(Collected data entries)
== Segment start ==
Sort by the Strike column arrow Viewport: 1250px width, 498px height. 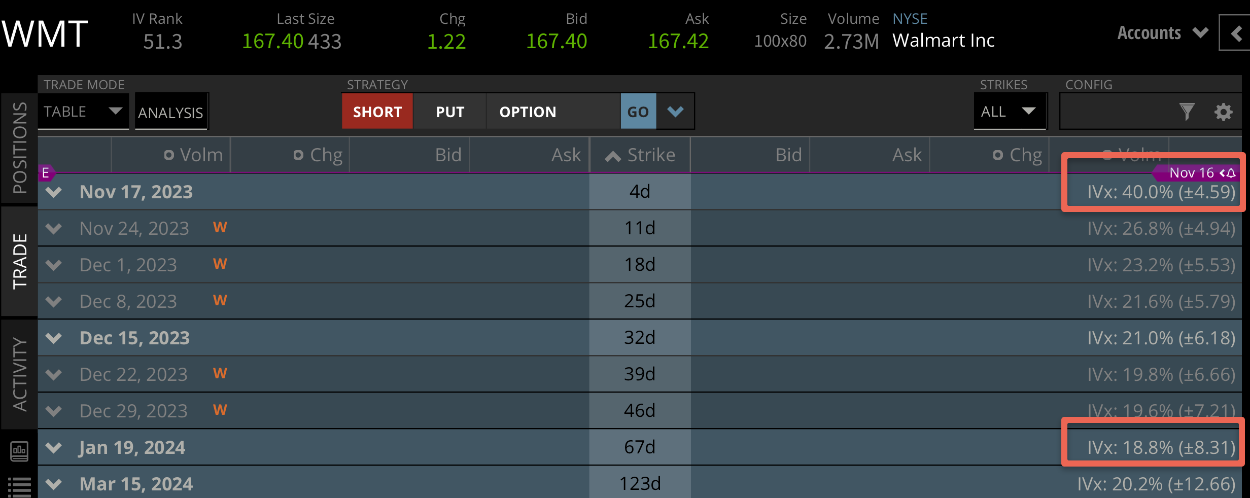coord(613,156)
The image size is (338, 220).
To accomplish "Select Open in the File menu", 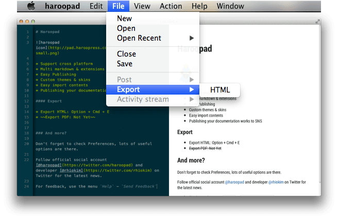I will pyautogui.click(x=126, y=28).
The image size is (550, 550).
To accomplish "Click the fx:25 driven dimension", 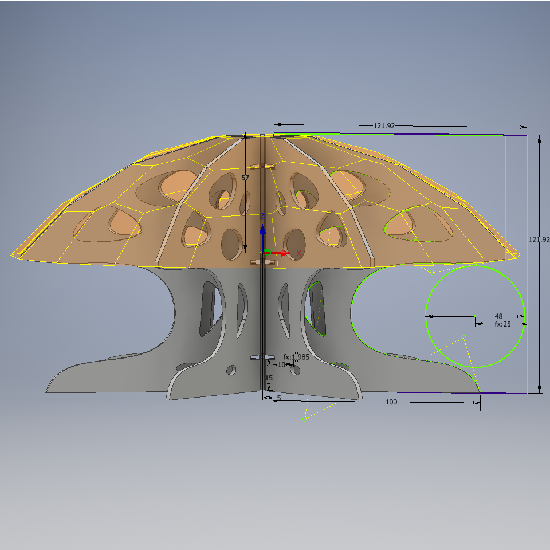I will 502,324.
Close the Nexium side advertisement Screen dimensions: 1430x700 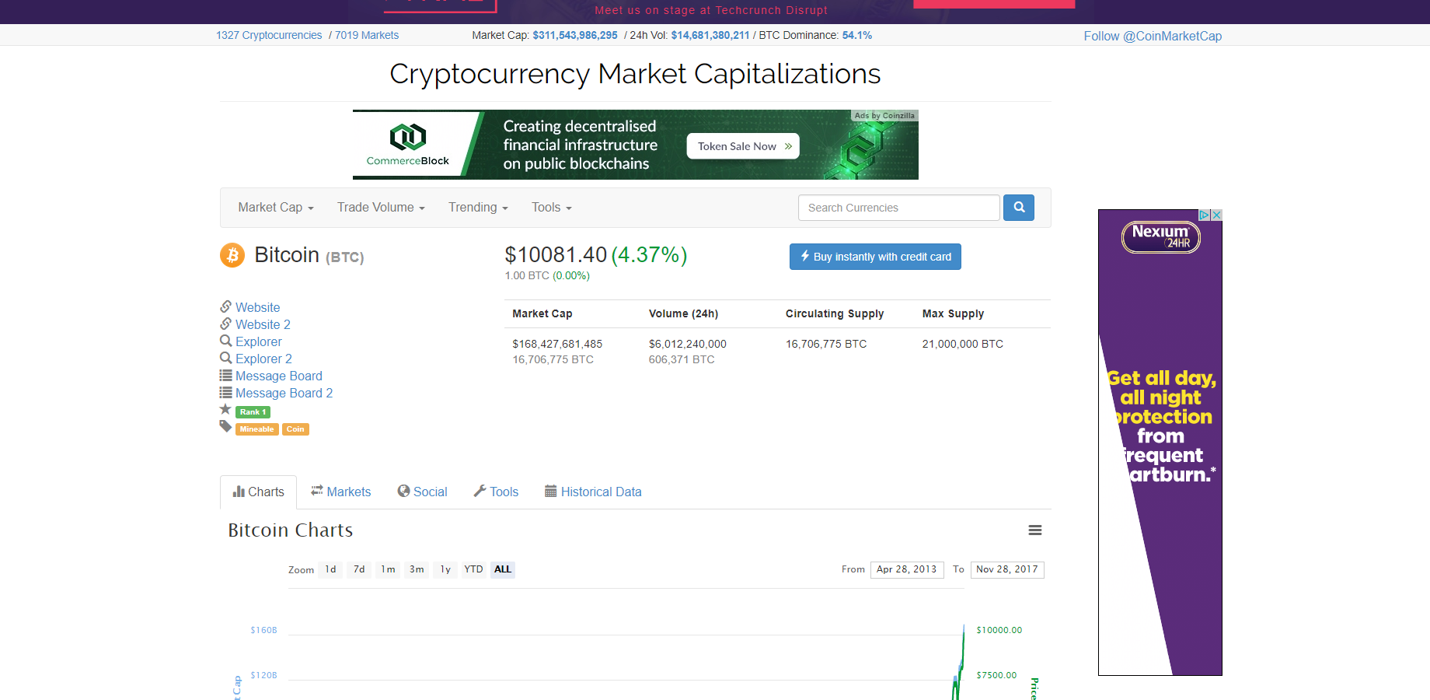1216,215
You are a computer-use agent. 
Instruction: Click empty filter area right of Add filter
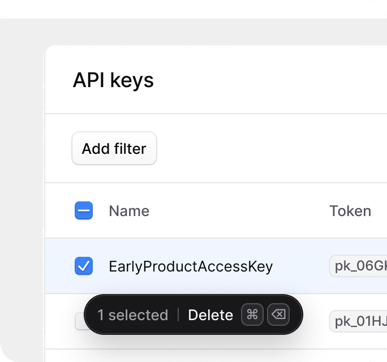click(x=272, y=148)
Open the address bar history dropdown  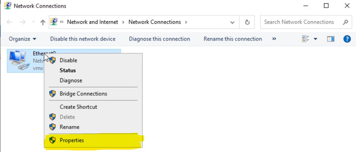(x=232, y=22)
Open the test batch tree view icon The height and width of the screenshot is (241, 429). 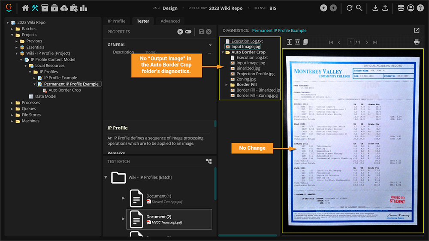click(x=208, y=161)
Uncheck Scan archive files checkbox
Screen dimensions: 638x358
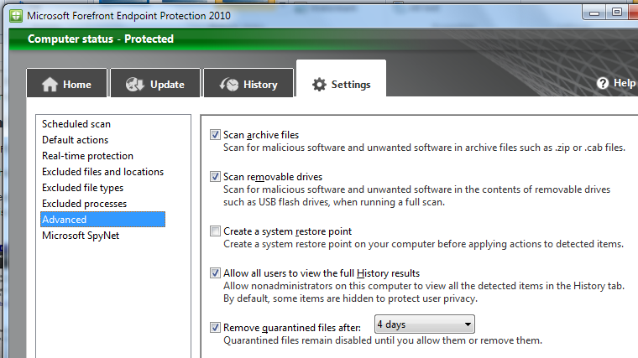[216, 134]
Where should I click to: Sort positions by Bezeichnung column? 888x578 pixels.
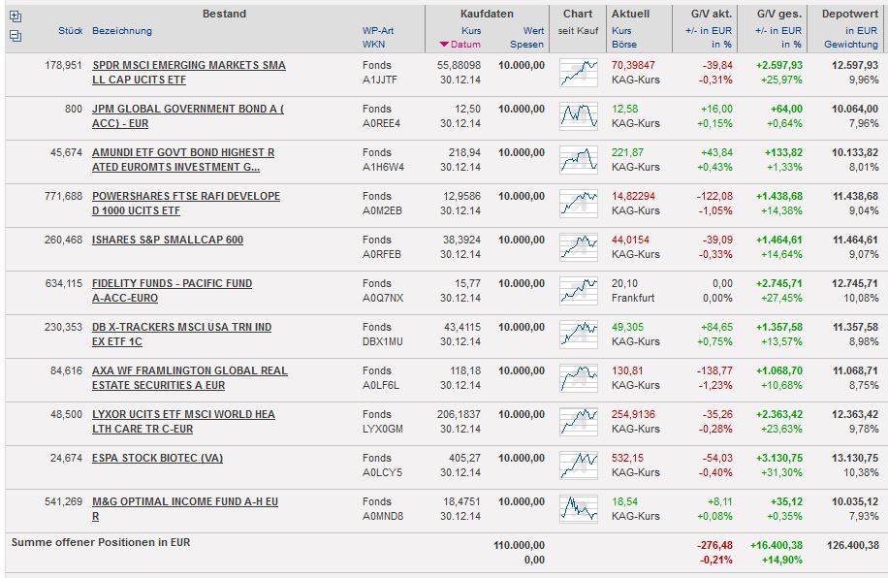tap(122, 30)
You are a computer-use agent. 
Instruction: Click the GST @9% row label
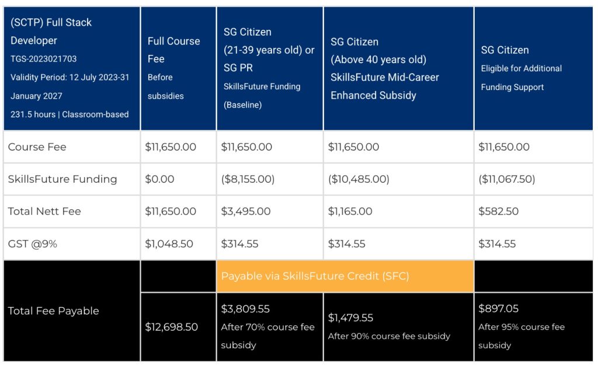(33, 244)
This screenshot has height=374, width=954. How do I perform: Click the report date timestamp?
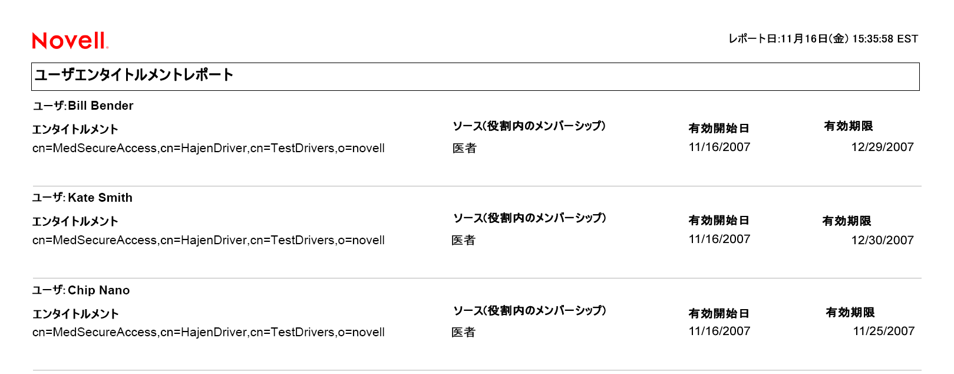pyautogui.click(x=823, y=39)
== Segment end ==
== Segment start ==
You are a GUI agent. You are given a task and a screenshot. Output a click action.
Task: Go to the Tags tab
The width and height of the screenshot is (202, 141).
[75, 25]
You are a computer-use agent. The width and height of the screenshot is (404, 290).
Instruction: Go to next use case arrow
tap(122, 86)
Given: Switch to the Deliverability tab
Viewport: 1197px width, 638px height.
== Segment end ==
== Segment start ==
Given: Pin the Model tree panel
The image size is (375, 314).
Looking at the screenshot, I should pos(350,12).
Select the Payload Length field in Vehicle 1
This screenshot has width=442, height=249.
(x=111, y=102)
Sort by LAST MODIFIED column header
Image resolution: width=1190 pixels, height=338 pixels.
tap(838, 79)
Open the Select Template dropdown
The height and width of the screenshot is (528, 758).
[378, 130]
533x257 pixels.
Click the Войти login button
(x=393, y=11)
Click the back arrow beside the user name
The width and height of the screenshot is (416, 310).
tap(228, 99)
== Segment end ==
* TASK TO COMPLETE *
Once the line with "Given: Switch to the Deliverability tab" is found in the records above, print exactly that line and every line after it through the line with "Viewport: 1197px width, 638px height.".

* RESPONSE TO THE TASK *
Given: Switch to the Deliverability tab
Viewport: 1197px width, 638px height.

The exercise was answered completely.